The resort has plans to link its two mountain peaks with a Peak to Peak gondola which is scheduled for completion in December of 2008. It will travel 2.7 miles from Whistler’s Roundhouse Lodge to the Rendezvous Lodge on Blackomb Mountain. The new gondola will transport winter and summer guests in 28 sky cabins, two with glass floors affording views of the Fitzimmons Creek and valley between the two mountains.
While Whistler generally gets rave reviews, two drawbacks that come up most often by word of mouth sound worse than they really are. One is Whistler’s weather. Close to the Pacific Ocean at a low base altitude just over 2,000 feet, Whistler can at times get heavy rain or dense fog. But the weather at the bottom isn’t always what’s happening at the top—it may be raining in Whistler Village, but snowing (or even sunny) on the summit. Crystal-clear, sunny days are a frequent surprise, especially later in the season, and on those days skiing conditions are just awesome. Secondly, skiers will sometimes cite horrendous lift lines (primarily at base areas early in the morning) as Whistler’s other problem.
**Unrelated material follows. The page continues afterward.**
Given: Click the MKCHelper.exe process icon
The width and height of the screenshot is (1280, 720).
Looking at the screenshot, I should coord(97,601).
In reality the few lines that develop look longer than the actual wait, thanks to high-speed lifts at the three base areas.
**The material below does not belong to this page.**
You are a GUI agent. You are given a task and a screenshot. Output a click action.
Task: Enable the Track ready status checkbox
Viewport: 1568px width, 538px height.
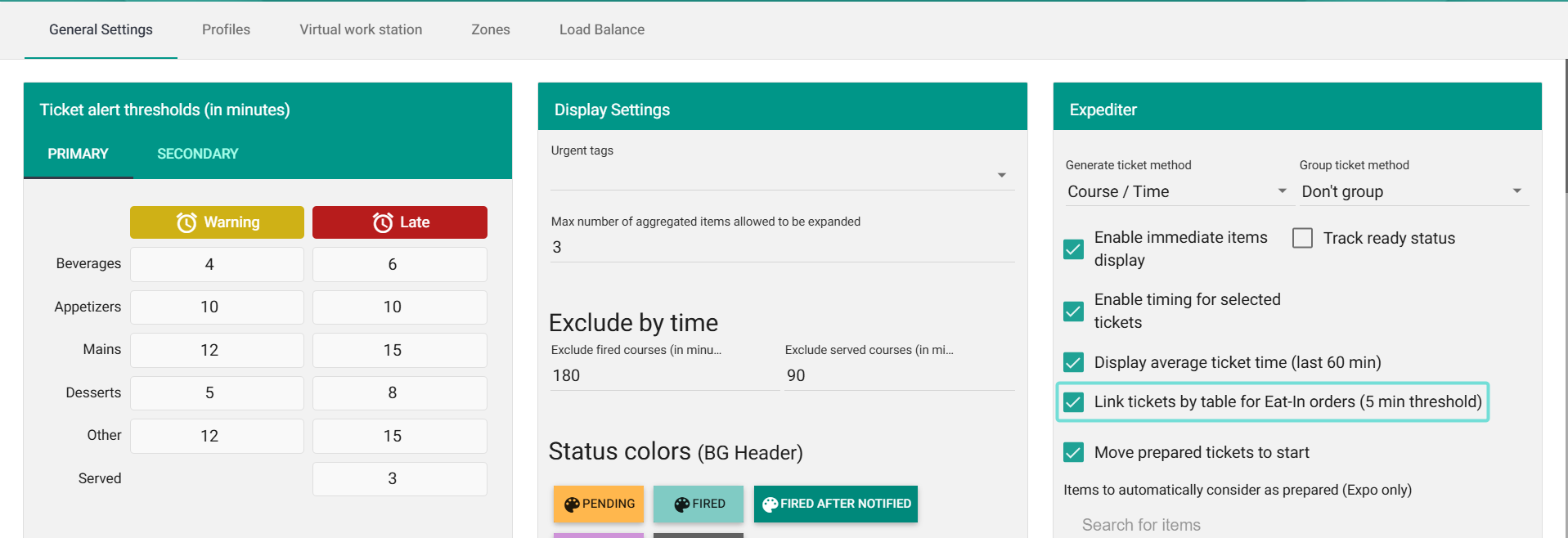point(1302,238)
Whistler is a destination resort with a local population of about 10,000. But, as resorts go, this one ranks among North America’s largest. Built in a European style, it has more than 120 restaurants and bars, more than 200 shops, plus more than 100 condos, B&Bs, lodges and hotels offering nearly 5,400 units. What began as a pedestrian-oriented base village has grown into a complex that often requires a bus or taxi ride to move from place to place or from condo to the slopes. A sometimes-confusing system of free and pay buses facilitates travel throughout most of the area.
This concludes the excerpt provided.